Endotracheal tube (ETT) intubation is an important airway management procedure to enable appropriate ventilation and gas exchange in the lungs of critically ill patients or patients recovering from a major surgical intervention. Given that patients are not able to breathe and ventilate on their own, one of the most feared and life-threatening occurrences for apatient with an ETT is to have this tube displaced or dislodged so that adequate ventilation is no longer possible. The occurrenceof ETT misplacement is particularly high in newborns and young children due to their shorter trachea. Currently, there is no clinical system that can be utilized to provide accurate and real-time information to care teams about the appropriate position of the ETT and no previous publications of a system that is easily employed in an efficient and inexpensive manner. The current proposal will enable the next logical steps in the development of a novel, easily scalable, new device which will allow care teams to continuously monitor ETT position, limit complications from ETT movement or dislodgement, and substantively improve overall quality of care for any patient with an ETT by allowing this to occur without interruption to the workflow, high cost, and/or need of additional expertise or personnel on-site. Specifically, we propose to develop a near-infrared optical sensor (Opt-ETT) for noninvasive and continuous assessment of ETT position. Opt-ETT uses a side-firing optical fiber embedded in the ETT for tracheaillumination and a sticker with five photodetectors taped on the skin for light detection.

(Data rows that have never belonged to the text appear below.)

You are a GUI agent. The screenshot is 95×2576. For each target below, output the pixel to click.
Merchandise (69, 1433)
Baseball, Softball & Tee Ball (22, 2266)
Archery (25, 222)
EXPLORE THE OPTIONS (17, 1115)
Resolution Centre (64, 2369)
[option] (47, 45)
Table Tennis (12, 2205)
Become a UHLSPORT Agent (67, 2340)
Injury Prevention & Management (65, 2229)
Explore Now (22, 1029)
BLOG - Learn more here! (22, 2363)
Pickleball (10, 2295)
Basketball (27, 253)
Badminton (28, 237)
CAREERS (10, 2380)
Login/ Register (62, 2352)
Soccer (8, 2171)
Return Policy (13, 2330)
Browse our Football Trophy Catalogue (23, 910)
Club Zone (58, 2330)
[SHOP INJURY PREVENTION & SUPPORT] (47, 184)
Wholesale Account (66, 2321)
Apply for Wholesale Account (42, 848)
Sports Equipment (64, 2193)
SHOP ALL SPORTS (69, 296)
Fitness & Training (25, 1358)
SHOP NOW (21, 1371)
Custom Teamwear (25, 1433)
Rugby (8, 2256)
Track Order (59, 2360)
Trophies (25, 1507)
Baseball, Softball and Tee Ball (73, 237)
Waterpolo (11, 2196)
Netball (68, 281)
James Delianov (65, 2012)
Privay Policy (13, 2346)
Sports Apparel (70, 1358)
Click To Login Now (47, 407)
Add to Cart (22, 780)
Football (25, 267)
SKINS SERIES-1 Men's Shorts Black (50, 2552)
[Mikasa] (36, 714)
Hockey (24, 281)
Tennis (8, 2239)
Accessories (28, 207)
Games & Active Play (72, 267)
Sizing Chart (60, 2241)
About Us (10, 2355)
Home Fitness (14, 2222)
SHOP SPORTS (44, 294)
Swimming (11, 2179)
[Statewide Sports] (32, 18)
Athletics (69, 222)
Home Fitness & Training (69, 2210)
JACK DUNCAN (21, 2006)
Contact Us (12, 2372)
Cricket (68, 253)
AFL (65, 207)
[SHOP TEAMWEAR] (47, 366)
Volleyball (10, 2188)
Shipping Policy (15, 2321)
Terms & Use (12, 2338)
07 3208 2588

Once the tube is precisely placed in the trachea, its position is displayed on the screen of the Opt-ETT in real-time and care teams are immediately notified if the tube moves beyond apreset limit. A proof-of-concept Opt-ETT system will be constructed and characterized on ex vivo porcine tracheal tissues, and the results will be compared and calibrated to that of Monte Carlo simulations in Aim 1. In Aim 2, in vivo studies with piglets will be conducted to test our central hypotheses that Opt-ETT will detect displacement up to ±20 mm with an accuracy of ±0.5 mm and this system is capable of accurately generating an alarm with different chest wall thickness and depth of the trachea. Opt-ETT is mass producible and cost effective, thus can be widely used in neonatal intensive care units and delivery rooms, particularly where a chest X-ray or ultrasonography is not available.

气管内插管(ETT)是一种重要的呼吸道管理程序，以使适当的 危重病人或大手术后康复病人的肺通气量和气体交换 干预。鉴于患者无法自主呼吸和呼吸，最令人恐惧和 对于接受ETT的患者来说，危及生命的情况是将管子移位或移位，以便足够 通风不再可能。ETT错位的发生率在新生儿和青年中尤其高 儿童由于气管较短。目前，还没有临床系统可以用来提供准确的 并向关怀团队提供有关ETT的适当位置的实时信息，并且以前没有发布过 指一种易于以高效和廉价的方式使用的系统。目前的建议将使 开发一种新的、易于扩展的新设备的下一个合乎逻辑的步骤将使护理团队能够 持续监测ETT的位置，减少ETT移动或移位的并发症，并实质性地 通过允许在不中断的情况下进行ETT，提高对任何ETT患者的整体护理质量 工作流程、高成本和/或需要更多专业知识或现场人员。具体地说，我们建议开发 一种近红外光学传感器(OPT-ETT)，用于对ETT位置进行非侵入性和连续评估。OPT-ETT 使用嵌入ETT中的侧烧光纤用于气管照明和带有五个光电探测器的贴纸 贴在皮肤上以检测光线。一旦管子准确地放入气管，它的位置就会显示在 OPT-ETT的屏幕实时显示，如果管子移动超出了APRESET，护理团队会立即得到通知 限制。将构建一个概念验证的OPT-ETT系统，并在体外猪气管上对其进行表征 组织，结果将与目标1中的蒙特卡罗模拟结果进行比较和校准。在目标2中， 将对小猪进行活体研究，以验证我们的中心假设，即OPT-ETT将检测到位移 最大可达±20 mm，精度为±0.5 mm，该系统能够准确地产生报警 不同胸壁厚度和气管深度。OPT-ETT是可批量生产的，成本效益高，因此可以 广泛应用于新生儿重症监护病房和产房，特别是胸部X光或 无法进行超声波检查。